An ‘eligible data breach’ occurs where:

• There is an unauthorised access to, or unauthorised disclosure of, personal information held by a public sector agency or there is a loss of personal information held by a public sector agency in circumstances that are likely to result in unauthorised access to, or unauthorised disclosure of, the information, and
• A reasonable person would conclude that the access or disclosure of the information would be likely to result in serious harm to an individual to whom the information relates.

The MNDB scheme applies to breaches of ‘personal information’ as defined in section 4 of PPIPA, meaning information or an opinion about an individual whose identity is apparent or can reasonably be ascertained from the information or opinion. It also applies to ‘health information,’ defined in section 6 of the Health Records and Information Privacy Act 2002 (HRIPA), about an individual’s physical or mental health, disability, and information connected to the provision of a health service.

Examples of activities that may lead to an eligible data breach are:

• accidental loss or theft of classified material data or equipment on which personal information is stored (e.g. loss of paper record, laptop, tablet or mobile phone, compact disk or USB stick)
• unauthorised use, access to or modification of data or information systems (e.g. sharing of user login details (deliberately or accidentally) to gain unauthorised access or make unauthorised changes to data or information systems)
• unauthorised disclosure of classified material or personal information (e.g. email sent to an incorrect recipient or document posted to an incorrect address or addressee), or personal information posted on to Council’s website without consent
• compromised user account (e.g. accidental disclosure of user login details through phishing)
• failed or successful attempts to gain unauthorised access to Council information or information systems
• equipment failure
• malware infection
• disruption to or denial of IT services

• Financial loss through fraud
• A risk of physical or psychological harm, such as by an abusive ex-partner
• Identity theft, which can affect your finances and/or credit record
• Serious harm to an individual’s or Council’s reputation.
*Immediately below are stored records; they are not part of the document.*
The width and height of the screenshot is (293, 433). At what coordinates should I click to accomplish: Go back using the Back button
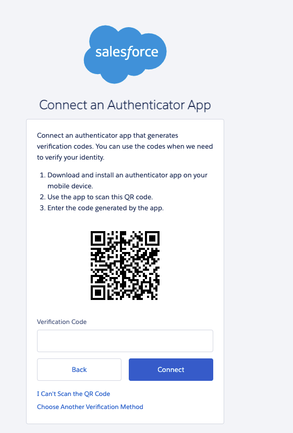79,369
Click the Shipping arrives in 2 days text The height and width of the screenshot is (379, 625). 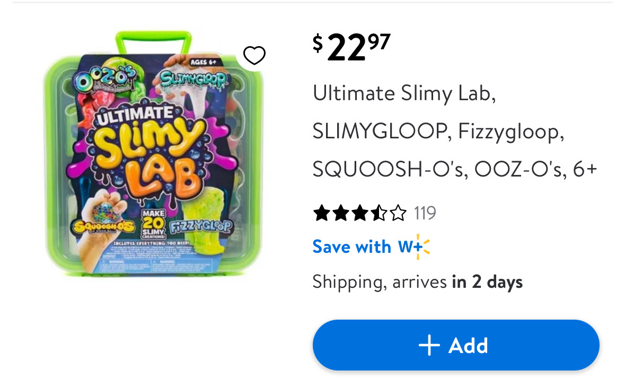pos(417,281)
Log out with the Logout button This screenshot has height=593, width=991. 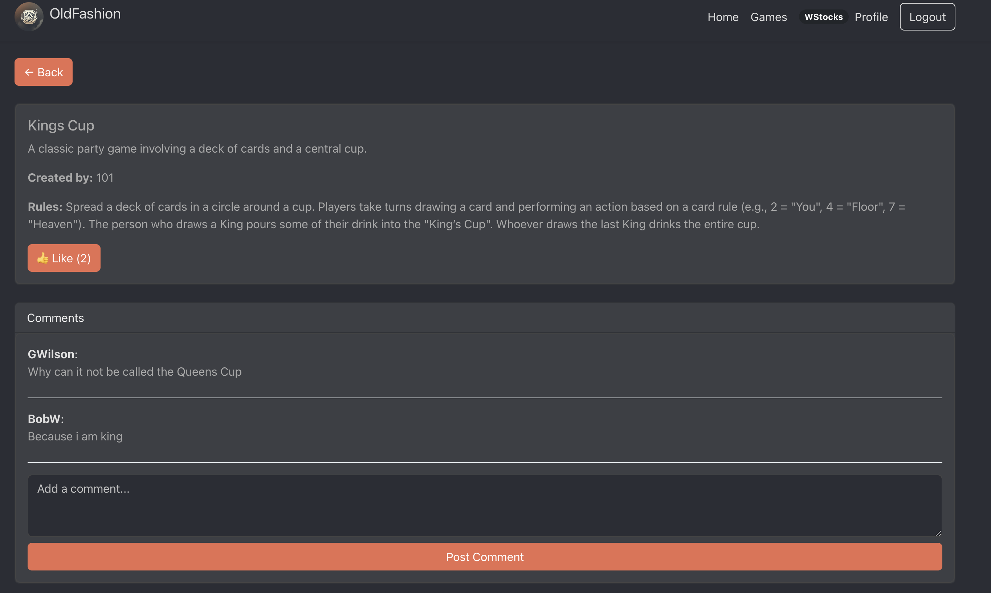pos(927,17)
Personal information is any information that identifies you.

Council holds varying amounts of personal information, from ratepayer contact information to staff personnel details. Click here for more information about accessing or altering personal and Council information.

If you suspect a data breach has occurred, please immediately contact Council via council@wollondilly.nsw.gov.au or call 02 4677 1100 and ask to speak with a member of our Governance team.

If a breach has occurred, Council will first assess the seriousness of the breach. Council will consider a range of factors including but not limited to the types of personal information involved, the sensitivity of the information, who has access to the information, whether there were protected security measures in place, the nature of any harm and whether there is a potential for malicious intent.

If Council determines there has been an eligible data breach in relation to your personal information, we must notify you as soon as practicable.

If Council is unable to notify you directly we will publish a notification on this webpage and take reasonable steps to publicise the notification. The notification must remain on our public notification register for at least 12 months.